I was always too lazy to keep up a budget because I always thought using excel was the way to go. So I never went back. In May 2018 when that lightbulb finally went on, I discovered a mobile app that allowed me to input my estimates. I am not a fan of connecting accounts to apps so I knew I had to find alternative solutions. I used the the free Everydollar app. I simply input my monthly estimates and that helped me keep up the budget every month. One of my strengths is self awareness so I knew that if I was going to keep track of literally every dollar of my paycheck, then I would start hating myself.

2. I started to take side hustles more seriously to bring more income

My biggest passion has been buying and selling sports cards, so I knew this was going to be the biggest opportunity for me to increase my side income. I started to shift from mostly collecting/holding to buying/selling aka flipping. I also started going to thrift stores mostly because it was a surprisingly fun way to hang out with my parents while looking for things to buy and sell. Luckily it was a win win….quality time my parents while working together to flip for profit.

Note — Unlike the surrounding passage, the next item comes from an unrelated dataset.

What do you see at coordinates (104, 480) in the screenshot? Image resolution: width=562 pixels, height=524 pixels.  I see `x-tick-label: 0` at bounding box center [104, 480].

I started to do some consulting work around digital marketing, which is my full time job, and credit card marketing and that helped pad the extra income.

3. I decreased my retirement contributions

For 1.5 months (or 3 paychecks) I eliminated retirement contributions including not getting my company match. This is advice I recommend you ignore if your company provides a company match. Always contribute to get your full company match. Company match is as close to free money as you can get. After a few paychecks of missing out on the company match, I increased my retirement contributions to the minimum to get the full company match and then put the rest towards my student loan debt.

4. I continued to live comfortably, not insanely frugally

I do not believe in making your life so miserable that you have to live this insane frugal life. I live a fairly minimalist lifestyle and I do pay for convenience. I continued to drive to work and pay the monthly garage fee rather than take the train, I continued to each out for lunch at work, I continued to enjoy moments with family including taking my brother to the World Series, and I continued to reinvest in the hobby I enjoy to make more money.

5. I set a student loan debt payoff goal

I never in my life set any debt payoff goal. That sounded dumb. Well it is true what they say. If you write your goals down, the more likely it will come true. I think it is because it keeps you accountable for achieving that goal and to remind you to not get distracted and forget. I would constantly look at an amortization chart so I can visualize the end student loan debt payoff goal.

I will write a follow up to share my experiences of what I felt the day my loans were finally paid off and what has happened since.